Nueva etapa en el mar
Con una nueva conciencia sobre la vida, Juan buscó otros horizontes ligados al mar y comienza a trabajar en la Marina Mercante, donde lleva unos doce años, los dos últimos como jubilado en activo. “Ahora estoy en Chile, en Iquique, llevando una draga o ganguil. Hacemos trabajos portuarios; nada que ver con el trabajo de pesca. Esto es más llevadero. Pero yo estoy todavía activo y quiero seguir yendo a la mar”, explica.
Y cuando uno le pregunta si echa de menos la pesca, no duda: “Sí, echar el arte, gobernar un barco, calar en una playa y ver salir el arte cargado de marisco. Ese momento en el que todo el mundo en cubierta se anima… eso no se olvida nunca”. A veces, admite, siente la llamada del mar y no descarta algún día volver, aunque solo sea por una última faena, por esa espina clavada de no haber trabajado en aguas portuguesas.

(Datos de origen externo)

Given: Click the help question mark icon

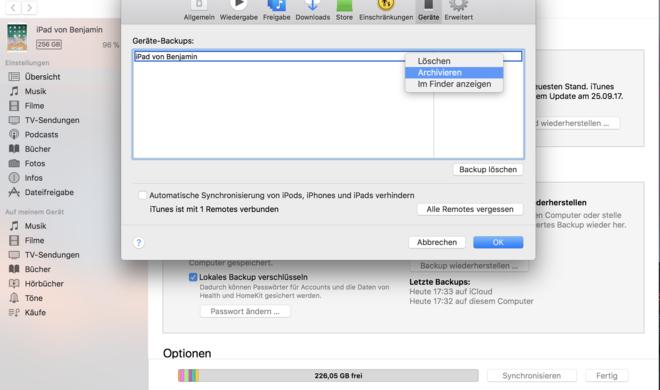Looking at the screenshot, I should 139,243.
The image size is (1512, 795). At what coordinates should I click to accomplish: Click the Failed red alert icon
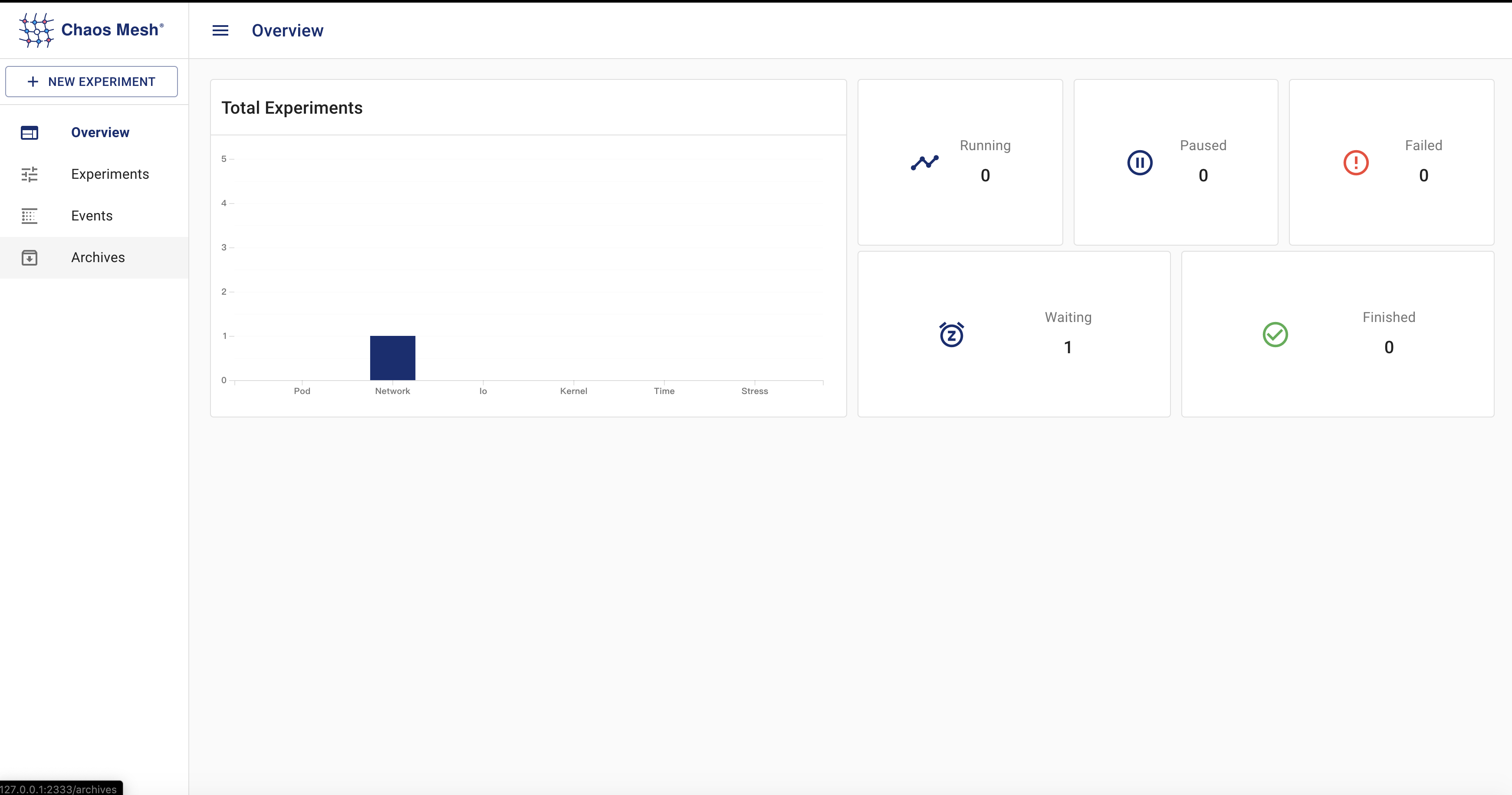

Y no podemos dejar de preguntar por su apodo. “Me lo puso Paolo, un portero del Punta Umbría. Yo de chaval me ponía detrás de la portería a recoger los balones”. Su pasión por el F.C. Barcelona es casi equiparable a su afición al flamenco. “Yo siempre iba con la camiseta del Barça y me gustaba mucho jugar al fútbol y se me quedó el apodo de uno de los ídolos de los barcelonistas”, desvela para finalizar nuestra charla.